Mardi 12 août 2008

   Réfléchissant sur les préjugés récurrents chez de très nombreux musulmans, nous avons commencé à présenter les "preuves" avancées pour démontrer la véracité de l'islam. Après la "preuve par le nombre", voici un autre argument récurrent : l’opposition entre l’unité affichée de l’Islam et les divisions des chrétiens :

  • “Assumons que Jésus (p) reviendrait chez les chrétiens. Alors, il faut aussi se demander : dans quelle Eglise ? Car telle Eglise dit que telle autre n’est pas chrétienne. Les protestants considèrent plusieurs livres “canoniques” des Catholiques comme apocryphes (non-authentiques ou faux). Mêmes choses pour les Orthodoxes. Toutes les sectes chrétiennes, tout en se disqualifiant les unes les autres, revendiquent le retour de Jésus (p) chez elle” (M. A. Alibhaye, Islam et Christianisme : logique de rapprochement, Chap. V)
  • “Je me demandais si je possédais la bonne Bible, le véritable message de Dieu, et si aussi j'étais dans la bonne secte !” (Cheminement d’un Kabyle, Chap. III)

   L’un de nos auteurs va même encore plus loin dans l’accusation de sectarisme :

  • “Il est faux de considérer comme religions le Judaïsme et le Christianisme. Ce ne sont que des sectes au sein d’une grande religion appelée : 'Soumission à Dieu'. Ces sectes se caractérisent par la confession, non pas de toute la religion, mais d’une partie de la religion ; elles croient, non pas à tous les messages, mais à quelques messages représentant des épisodes dans la longue histoire de cette religion... (Ahmad Simozrag, Apostasie par ignorance, discours préliminaire)

   Là encore, tournons-nous vers le Coran.
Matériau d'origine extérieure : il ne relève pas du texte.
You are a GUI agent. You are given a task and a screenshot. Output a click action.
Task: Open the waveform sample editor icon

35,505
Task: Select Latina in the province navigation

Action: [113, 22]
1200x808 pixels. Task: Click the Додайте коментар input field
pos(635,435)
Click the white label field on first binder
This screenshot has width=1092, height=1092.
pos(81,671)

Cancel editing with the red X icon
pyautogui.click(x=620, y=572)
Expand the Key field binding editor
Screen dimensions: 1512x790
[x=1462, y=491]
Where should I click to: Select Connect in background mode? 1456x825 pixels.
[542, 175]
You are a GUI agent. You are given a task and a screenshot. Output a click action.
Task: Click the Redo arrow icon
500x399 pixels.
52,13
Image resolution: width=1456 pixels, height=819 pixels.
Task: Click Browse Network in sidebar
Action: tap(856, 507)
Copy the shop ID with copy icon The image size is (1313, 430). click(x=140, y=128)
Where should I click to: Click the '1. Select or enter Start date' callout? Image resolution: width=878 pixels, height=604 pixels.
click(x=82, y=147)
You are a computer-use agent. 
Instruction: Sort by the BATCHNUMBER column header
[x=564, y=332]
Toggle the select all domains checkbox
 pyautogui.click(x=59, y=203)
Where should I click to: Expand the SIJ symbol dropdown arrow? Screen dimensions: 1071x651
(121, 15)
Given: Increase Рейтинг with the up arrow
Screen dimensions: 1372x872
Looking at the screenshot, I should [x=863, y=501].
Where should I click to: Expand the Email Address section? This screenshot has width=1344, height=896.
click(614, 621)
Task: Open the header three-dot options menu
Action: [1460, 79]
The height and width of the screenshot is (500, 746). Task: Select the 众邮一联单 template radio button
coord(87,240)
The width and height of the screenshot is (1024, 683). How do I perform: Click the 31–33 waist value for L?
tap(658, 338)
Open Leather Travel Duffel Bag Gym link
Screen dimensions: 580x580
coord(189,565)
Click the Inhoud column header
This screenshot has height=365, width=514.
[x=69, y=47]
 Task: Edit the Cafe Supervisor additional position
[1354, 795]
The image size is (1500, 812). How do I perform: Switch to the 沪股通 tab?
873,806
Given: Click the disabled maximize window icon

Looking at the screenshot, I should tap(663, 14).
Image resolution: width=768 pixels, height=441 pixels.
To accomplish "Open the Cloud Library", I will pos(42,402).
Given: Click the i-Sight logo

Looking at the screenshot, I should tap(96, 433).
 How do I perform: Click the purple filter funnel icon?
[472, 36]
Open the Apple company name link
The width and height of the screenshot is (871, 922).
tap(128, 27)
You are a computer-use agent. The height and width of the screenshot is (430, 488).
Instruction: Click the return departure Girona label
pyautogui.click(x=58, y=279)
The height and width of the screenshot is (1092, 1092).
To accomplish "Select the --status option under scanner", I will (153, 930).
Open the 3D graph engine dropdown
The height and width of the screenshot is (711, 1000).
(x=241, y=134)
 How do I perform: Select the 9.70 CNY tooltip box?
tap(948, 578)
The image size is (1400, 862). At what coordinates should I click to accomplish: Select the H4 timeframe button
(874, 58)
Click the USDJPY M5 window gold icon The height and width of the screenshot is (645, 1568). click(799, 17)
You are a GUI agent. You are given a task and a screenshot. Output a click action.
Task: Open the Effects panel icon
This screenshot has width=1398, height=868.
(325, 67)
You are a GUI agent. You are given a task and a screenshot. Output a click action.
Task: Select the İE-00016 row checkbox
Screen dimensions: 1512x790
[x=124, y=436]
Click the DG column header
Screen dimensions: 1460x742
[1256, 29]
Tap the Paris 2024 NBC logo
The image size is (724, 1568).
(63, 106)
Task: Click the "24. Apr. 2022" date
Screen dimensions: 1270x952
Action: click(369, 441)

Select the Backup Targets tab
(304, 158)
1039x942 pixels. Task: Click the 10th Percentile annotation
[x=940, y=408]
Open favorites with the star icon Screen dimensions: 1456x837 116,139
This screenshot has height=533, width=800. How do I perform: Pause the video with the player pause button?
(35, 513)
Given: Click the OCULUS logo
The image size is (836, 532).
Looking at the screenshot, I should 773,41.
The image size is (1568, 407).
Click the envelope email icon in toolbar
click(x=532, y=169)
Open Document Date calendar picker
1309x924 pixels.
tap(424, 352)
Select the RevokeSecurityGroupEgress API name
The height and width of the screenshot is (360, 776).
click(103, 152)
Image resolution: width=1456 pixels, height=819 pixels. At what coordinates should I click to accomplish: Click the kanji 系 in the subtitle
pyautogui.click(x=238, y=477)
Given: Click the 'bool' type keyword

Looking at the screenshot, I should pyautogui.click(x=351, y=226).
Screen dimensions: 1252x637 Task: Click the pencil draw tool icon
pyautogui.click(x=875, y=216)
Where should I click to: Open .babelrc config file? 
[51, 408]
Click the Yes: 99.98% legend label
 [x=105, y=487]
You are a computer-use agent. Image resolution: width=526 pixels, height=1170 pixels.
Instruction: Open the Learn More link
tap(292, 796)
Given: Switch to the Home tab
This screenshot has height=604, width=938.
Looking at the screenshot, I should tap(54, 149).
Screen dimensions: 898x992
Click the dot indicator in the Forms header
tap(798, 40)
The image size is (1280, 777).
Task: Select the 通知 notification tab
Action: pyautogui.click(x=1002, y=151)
Voici par exemple ce que nous pouvons y lire sur l’unicité de la religion originelle et sur les dérives humaines qui s’en écartent : Dirige tout ton être vers la religion exclusivement [pour Allah], telle est la nature qu'Allah a originellement donnée aux hommes ; pas de changement à la création d'Allah. Voilà la religion de droiture ; mais la plupart des gens ne savent pas (...) Ne soyez pas (...) parmi ceux qui ont divisé leur religion et sont devenus des sectes, chaque parti exultant de ce qu'il détenait (Coran XXX, 30-32)
   Le schisme est présenté dans le Coran comme une preuve d’égarement ; la division des chrétiens est donc, pour nos auteurs musulmans, la démonstration de leurs erreurs. Le corollaire d’une telle attitude est cependant redoutable ; et ce n’est pas un hasard si la citation coranique qui précède sonne comme une mise en garde. En voici un autre exemple : Que soit issue de vous une communauté qui appelle au bien, ordonne le convenable, et interdit le blâmable. Car ce seront eux qui réussiront. Et ne soyez pas comme ceux qui se sont divisés et se sont mis à disputer, après que les preuves leur furent venues, et ceux-là auront un énorme châtiment (Coran III, 104-105)
   Lorsque l’on est persuadé -statistiques à l’appui- d’être la communauté qui réussi, admettre les divisions internes devient impossible, puisque l’unité est liée ici à cette réussite.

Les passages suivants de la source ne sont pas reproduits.